» **Task statement**
Find the line that holds "Tap the black list number color swatch", then repeat it and each line below it word for word through the end of the listing, leaving out pictures.

» **Extracted data**
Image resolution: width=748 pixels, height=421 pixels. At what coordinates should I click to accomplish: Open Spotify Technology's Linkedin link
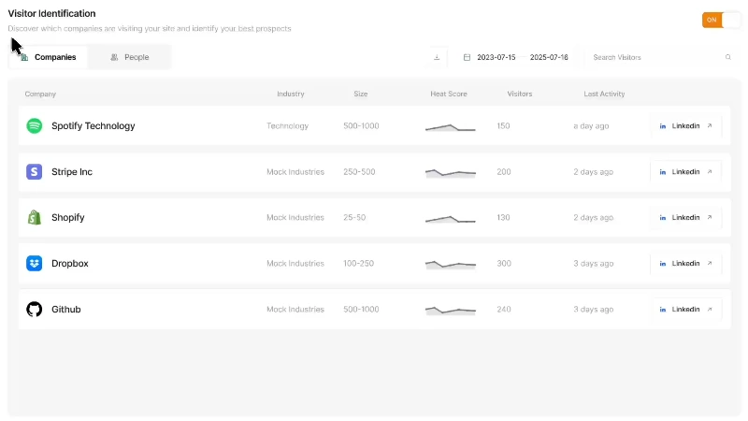point(686,126)
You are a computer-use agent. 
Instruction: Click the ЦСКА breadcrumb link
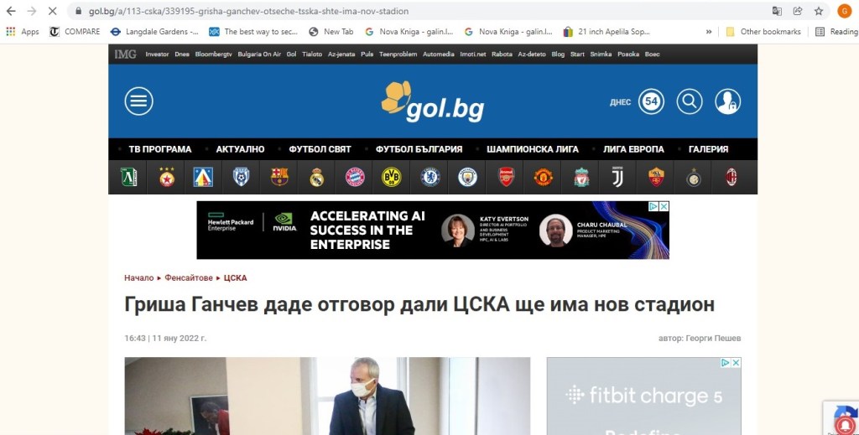pos(235,277)
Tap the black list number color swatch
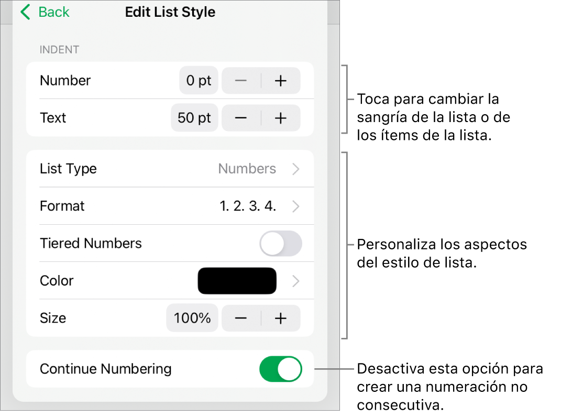This screenshot has height=417, width=561. pos(237,280)
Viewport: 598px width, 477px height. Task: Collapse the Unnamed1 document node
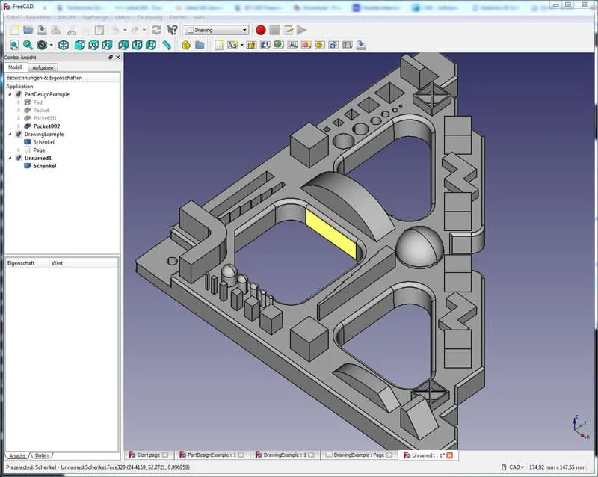point(10,158)
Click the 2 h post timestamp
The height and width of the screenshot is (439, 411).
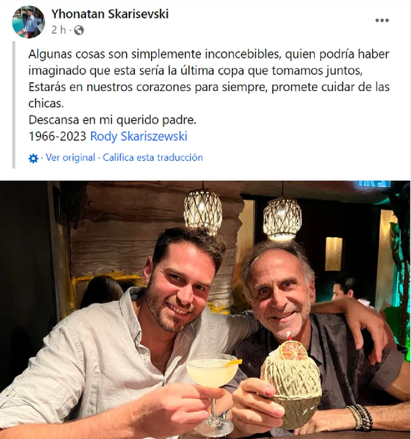(x=59, y=30)
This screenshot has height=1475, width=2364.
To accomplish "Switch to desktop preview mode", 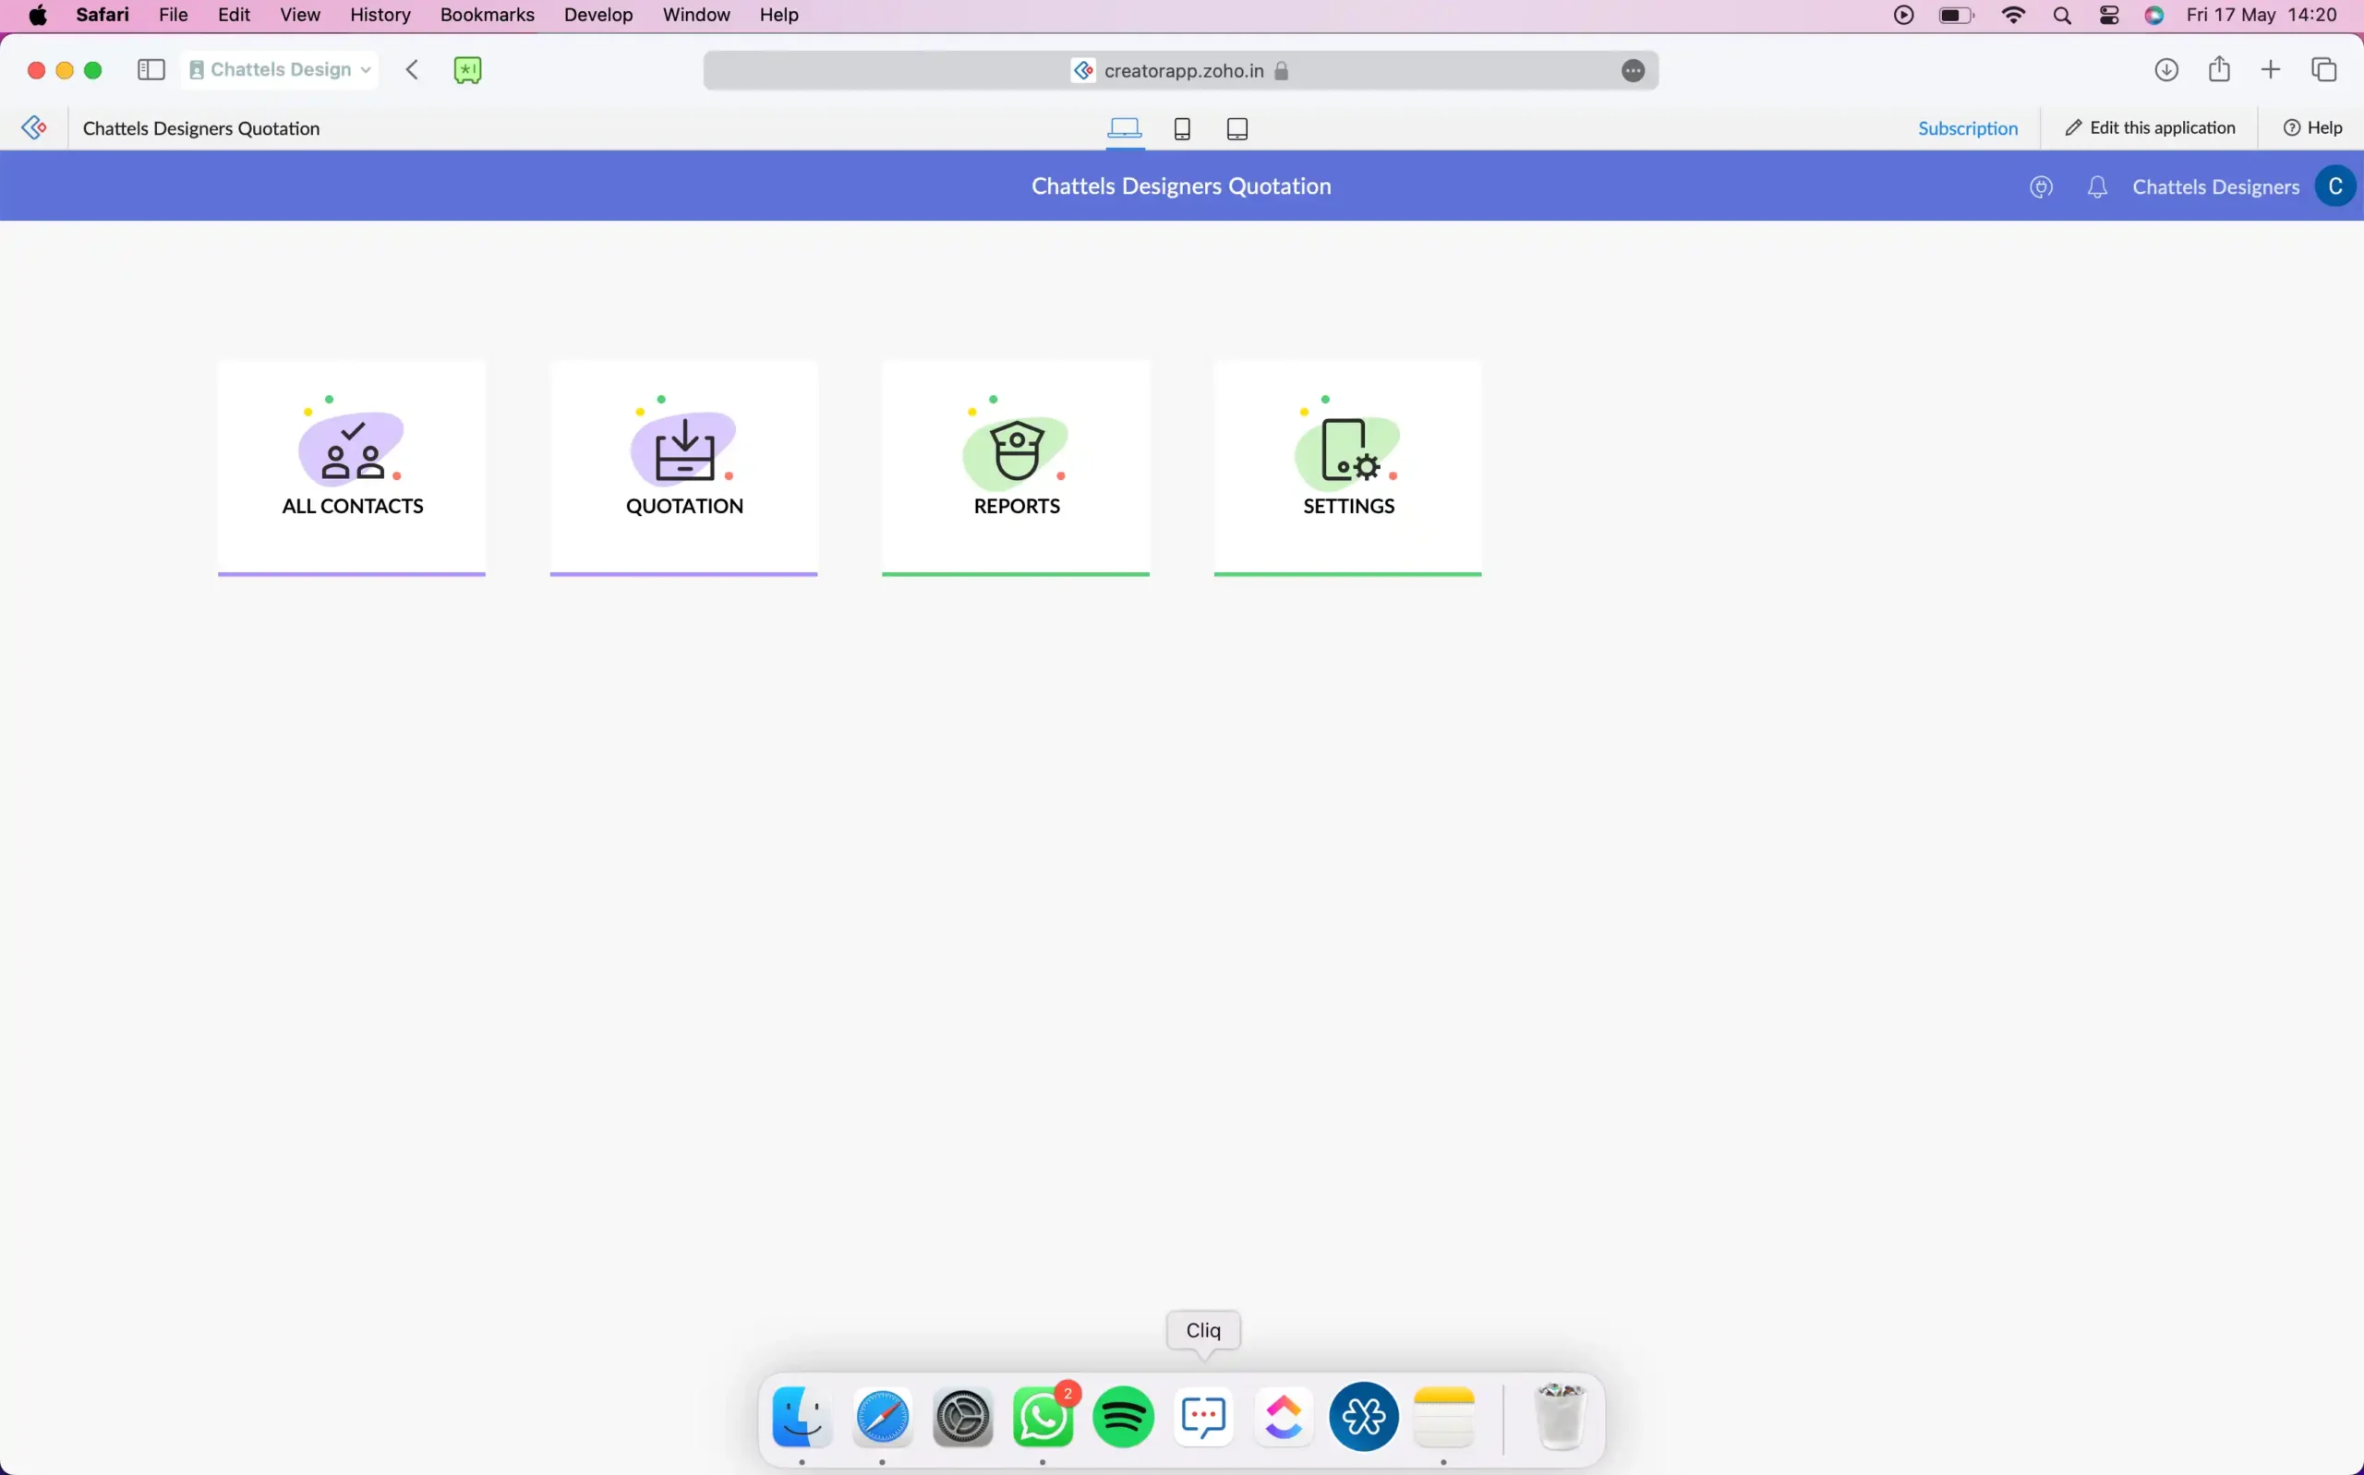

» **Exercise output**
Tap the black list number color swatch
This screenshot has height=417, width=561. pos(237,280)
Viewport: 598px width, 477px height. Task: Collapse the Unnamed1 document node
point(10,158)
Click the 2 h post timestamp
The height and width of the screenshot is (439, 411).
(x=59, y=30)
This screenshot has height=1475, width=2364.
To accomplish "Switch to desktop preview mode", 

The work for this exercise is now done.